- [EXERCISE DESCRIPTION]: Update the data below by changing every instance of "Connect to QuickBooks" to "Connect to Xero". Reproduce all other lines with no changes.

- [EXERCISE INPUTS]:
------------------------------------------------------------------------

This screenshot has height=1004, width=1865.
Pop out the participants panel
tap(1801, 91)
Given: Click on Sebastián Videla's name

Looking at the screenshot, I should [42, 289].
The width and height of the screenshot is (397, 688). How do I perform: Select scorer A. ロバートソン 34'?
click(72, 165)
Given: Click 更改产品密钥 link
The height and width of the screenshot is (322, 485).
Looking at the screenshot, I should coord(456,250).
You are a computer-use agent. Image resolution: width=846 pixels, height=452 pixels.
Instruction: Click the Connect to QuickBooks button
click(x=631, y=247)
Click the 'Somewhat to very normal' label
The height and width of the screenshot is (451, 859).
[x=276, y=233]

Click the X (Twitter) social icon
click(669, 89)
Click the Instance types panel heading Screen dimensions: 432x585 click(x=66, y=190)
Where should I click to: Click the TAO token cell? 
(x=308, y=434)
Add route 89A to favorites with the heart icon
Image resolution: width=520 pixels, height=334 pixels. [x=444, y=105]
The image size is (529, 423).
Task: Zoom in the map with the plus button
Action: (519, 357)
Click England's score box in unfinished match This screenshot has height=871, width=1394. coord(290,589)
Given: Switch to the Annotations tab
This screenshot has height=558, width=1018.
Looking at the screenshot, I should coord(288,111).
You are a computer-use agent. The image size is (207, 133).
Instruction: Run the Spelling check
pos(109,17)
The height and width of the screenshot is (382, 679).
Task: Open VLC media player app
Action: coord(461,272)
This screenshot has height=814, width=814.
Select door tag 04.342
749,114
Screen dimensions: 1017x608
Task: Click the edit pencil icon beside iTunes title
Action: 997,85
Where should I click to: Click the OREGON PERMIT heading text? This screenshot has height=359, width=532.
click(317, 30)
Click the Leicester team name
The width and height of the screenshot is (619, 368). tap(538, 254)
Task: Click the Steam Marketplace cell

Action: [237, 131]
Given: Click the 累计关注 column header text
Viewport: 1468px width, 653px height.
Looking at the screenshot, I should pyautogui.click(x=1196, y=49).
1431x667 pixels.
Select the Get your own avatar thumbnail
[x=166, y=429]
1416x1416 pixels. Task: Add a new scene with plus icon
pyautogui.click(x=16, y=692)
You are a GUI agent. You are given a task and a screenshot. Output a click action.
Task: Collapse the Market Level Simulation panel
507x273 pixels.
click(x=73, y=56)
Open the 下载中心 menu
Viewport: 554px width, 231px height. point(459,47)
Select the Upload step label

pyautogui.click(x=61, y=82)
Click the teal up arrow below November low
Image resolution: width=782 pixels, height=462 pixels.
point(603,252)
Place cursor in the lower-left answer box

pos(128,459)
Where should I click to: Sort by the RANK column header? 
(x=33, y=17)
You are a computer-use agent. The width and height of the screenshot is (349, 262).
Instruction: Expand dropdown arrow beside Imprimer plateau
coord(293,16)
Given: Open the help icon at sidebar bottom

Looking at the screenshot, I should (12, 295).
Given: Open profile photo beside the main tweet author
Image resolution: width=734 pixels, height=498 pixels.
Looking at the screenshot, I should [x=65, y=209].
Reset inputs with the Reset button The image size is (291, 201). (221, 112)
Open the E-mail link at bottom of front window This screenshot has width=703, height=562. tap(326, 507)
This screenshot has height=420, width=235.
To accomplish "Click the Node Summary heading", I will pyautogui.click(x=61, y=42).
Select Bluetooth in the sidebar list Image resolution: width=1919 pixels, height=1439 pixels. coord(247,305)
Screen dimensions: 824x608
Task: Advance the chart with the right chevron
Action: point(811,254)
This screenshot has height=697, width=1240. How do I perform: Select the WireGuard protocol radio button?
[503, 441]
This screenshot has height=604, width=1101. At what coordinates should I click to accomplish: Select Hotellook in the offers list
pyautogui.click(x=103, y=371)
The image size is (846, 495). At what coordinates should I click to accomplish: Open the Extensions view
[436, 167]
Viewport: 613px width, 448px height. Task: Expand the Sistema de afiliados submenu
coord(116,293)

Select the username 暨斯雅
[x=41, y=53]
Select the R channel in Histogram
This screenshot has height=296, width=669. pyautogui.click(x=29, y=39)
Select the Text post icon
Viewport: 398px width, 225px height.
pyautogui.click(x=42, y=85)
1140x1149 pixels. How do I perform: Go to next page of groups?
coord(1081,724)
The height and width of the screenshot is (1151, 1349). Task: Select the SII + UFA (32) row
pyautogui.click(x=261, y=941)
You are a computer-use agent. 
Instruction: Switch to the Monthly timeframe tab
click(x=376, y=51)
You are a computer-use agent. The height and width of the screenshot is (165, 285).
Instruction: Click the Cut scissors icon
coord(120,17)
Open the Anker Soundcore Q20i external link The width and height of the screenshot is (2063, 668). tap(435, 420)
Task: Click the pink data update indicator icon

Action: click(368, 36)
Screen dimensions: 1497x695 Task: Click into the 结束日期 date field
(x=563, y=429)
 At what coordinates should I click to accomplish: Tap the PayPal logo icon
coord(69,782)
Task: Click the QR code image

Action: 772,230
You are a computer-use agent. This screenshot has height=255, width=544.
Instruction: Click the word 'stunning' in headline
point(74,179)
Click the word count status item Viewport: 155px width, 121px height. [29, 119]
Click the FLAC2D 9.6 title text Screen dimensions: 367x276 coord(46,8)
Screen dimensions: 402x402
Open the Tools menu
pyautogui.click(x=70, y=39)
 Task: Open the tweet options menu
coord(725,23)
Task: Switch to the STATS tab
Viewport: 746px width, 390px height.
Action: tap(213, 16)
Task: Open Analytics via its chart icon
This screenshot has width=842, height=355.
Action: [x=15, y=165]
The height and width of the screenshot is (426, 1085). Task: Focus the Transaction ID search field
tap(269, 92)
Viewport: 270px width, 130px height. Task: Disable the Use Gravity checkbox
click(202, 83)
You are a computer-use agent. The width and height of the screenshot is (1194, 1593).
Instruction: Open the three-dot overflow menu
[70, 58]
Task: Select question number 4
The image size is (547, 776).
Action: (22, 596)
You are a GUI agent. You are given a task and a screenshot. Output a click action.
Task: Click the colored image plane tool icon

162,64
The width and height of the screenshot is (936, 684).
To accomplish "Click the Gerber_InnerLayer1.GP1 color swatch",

------------------------------------------------------------------------

- [ANSWER FOR THIS EXERCISE]:
This screenshot has height=1004, width=1865.
Pop out the participants panel
tap(1801, 91)
Given: Click on Sebastián Videla's name

Looking at the screenshot, I should [42, 289].
The width and height of the screenshot is (397, 688). How do I perform: Select scorer A. ロバートソン 34'?
click(72, 165)
Given: Click 更改产品密钥 link
The height and width of the screenshot is (322, 485).
Looking at the screenshot, I should coord(456,250).
You are a computer-use agent. Image resolution: width=846 pixels, height=452 pixels.
Instruction: Click the Connect to Xero button
click(x=631, y=247)
Click the 'Somewhat to very normal' label
The height and width of the screenshot is (451, 859).
[x=276, y=233]

Click the X (Twitter) social icon
click(669, 89)
Click the Instance types panel heading Screen dimensions: 432x585 click(x=66, y=190)
Where should I click to: Click the TAO token cell? 
(x=308, y=434)
Add route 89A to favorites with the heart icon
Image resolution: width=520 pixels, height=334 pixels. [x=444, y=105]
The image size is (529, 423).
Task: Zoom in the map with the plus button
Action: (519, 357)
Click England's score box in unfinished match This screenshot has height=871, width=1394. coord(290,589)
Given: Switch to the Annotations tab
This screenshot has height=558, width=1018.
Looking at the screenshot, I should coord(288,111).
You are a computer-use agent. The image size is (207, 133).
Instruction: Run the Spelling check
pos(109,17)
The height and width of the screenshot is (382, 679).
Task: Open VLC media player app
Action: coord(461,272)
This screenshot has height=814, width=814.
Select door tag 04.342
749,114
Screen dimensions: 1017x608
Task: Click the edit pencil icon beside iTunes title
Action: 997,85
Where should I click to: Click the OREGON PERMIT heading text? This screenshot has height=359, width=532.
click(317, 30)
Click the Leicester team name
The width and height of the screenshot is (619, 368). tap(538, 254)
Task: Click the Steam Marketplace cell

Action: [237, 131]
Given: Click the 累计关注 column header text
Viewport: 1468px width, 653px height.
Looking at the screenshot, I should pyautogui.click(x=1196, y=49).
1431x667 pixels.
Select the Get your own avatar thumbnail
[x=166, y=429]
1416x1416 pixels. Task: Add a new scene with plus icon
pyautogui.click(x=16, y=692)
You are a GUI agent. You are given a task and a screenshot. Output a click action.
Task: Collapse the Market Level Simulation panel
507x273 pixels.
click(x=73, y=56)
Open the 下载中心 menu
Viewport: 554px width, 231px height. point(459,47)
Select the Upload step label

pyautogui.click(x=61, y=82)
Click the teal up arrow below November low
Image resolution: width=782 pixels, height=462 pixels.
point(603,252)
Place cursor in the lower-left answer box

pos(128,459)
Where should I click to: Sort by the RANK column header? 
(x=33, y=17)
You are a computer-use agent. The width and height of the screenshot is (349, 262).
Instruction: Expand dropdown arrow beside Imprimer plateau
coord(293,16)
Given: Open the help icon at sidebar bottom

Looking at the screenshot, I should (12, 295).
Given: Open profile photo beside the main tweet author
Image resolution: width=734 pixels, height=498 pixels.
Looking at the screenshot, I should [x=65, y=209].
Reset inputs with the Reset button The image size is (291, 201). (221, 112)
Open the E-mail link at bottom of front window This screenshot has width=703, height=562. tap(326, 507)
This screenshot has height=420, width=235.
To accomplish "Click the Node Summary heading", I will pyautogui.click(x=61, y=42).
Select Bluetooth in the sidebar list Image resolution: width=1919 pixels, height=1439 pixels. coord(247,305)
Screen dimensions: 824x608
Task: Advance the chart with the right chevron
Action: point(811,254)
This screenshot has height=697, width=1240. How do I perform: Select the WireGuard protocol radio button?
[503, 441]
This screenshot has height=604, width=1101. At what coordinates should I click to accomplish: Select Hotellook in the offers list
pyautogui.click(x=103, y=371)
The image size is (846, 495). At what coordinates should I click to accomplish: Open the Extensions view
[436, 167]
Viewport: 613px width, 448px height. Task: Expand the Sistema de afiliados submenu
coord(116,293)

Select the username 暨斯雅
[x=41, y=53]
Select the R channel in Histogram
This screenshot has height=296, width=669. pyautogui.click(x=29, y=39)
Select the Text post icon
Viewport: 398px width, 225px height.
pyautogui.click(x=42, y=85)
1140x1149 pixels. How do I perform: Go to next page of groups?
coord(1081,724)
The height and width of the screenshot is (1151, 1349). Task: Select the SII + UFA (32) row
pyautogui.click(x=261, y=941)
You are a computer-use agent. 
Instruction: Switch to the Monthly timeframe tab
click(x=376, y=51)
You are a computer-use agent. The height and width of the screenshot is (165, 285).
Instruction: Click the Cut scissors icon
coord(120,17)
Open the Anker Soundcore Q20i external link The width and height of the screenshot is (2063, 668). tap(435, 420)
Task: Click the pink data update indicator icon

Action: click(368, 36)
Screen dimensions: 1497x695 Task: Click into the 结束日期 date field
(x=563, y=429)
 At what coordinates should I click to accomplish: Tap the PayPal logo icon
coord(69,782)
Task: Click the QR code image

Action: 772,230
You are a computer-use agent. This screenshot has height=255, width=544.
Instruction: Click the word 'stunning' in headline
point(74,179)
Click the word count status item Viewport: 155px width, 121px height. [29, 119]
Click the FLAC2D 9.6 title text Screen dimensions: 367x276 coord(46,8)
Screen dimensions: 402x402
Open the Tools menu
pyautogui.click(x=70, y=39)
 Task: Open the tweet options menu
coord(725,23)
Task: Switch to the STATS tab
Viewport: 746px width, 390px height.
Action: tap(213, 16)
Task: Open Analytics via its chart icon
This screenshot has width=842, height=355.
Action: [x=15, y=165]
The height and width of the screenshot is (426, 1085). Task: Focus the Transaction ID search field
tap(269, 92)
Viewport: 270px width, 130px height. Task: Disable the Use Gravity checkbox
click(202, 83)
You are a computer-use agent. The width and height of the screenshot is (1194, 1593).
Instruction: Open the three-dot overflow menu
[70, 58]
Task: Select question number 4
The image size is (547, 776).
Action: (22, 596)
You are a GUI agent. You are given a task and a screenshot. Output a click action.
Task: Click the colored image plane tool icon

162,64
The width and height of the screenshot is (936, 684).
To accomplish "Click the Gerber_InnerLayer1.GP1 color swatch",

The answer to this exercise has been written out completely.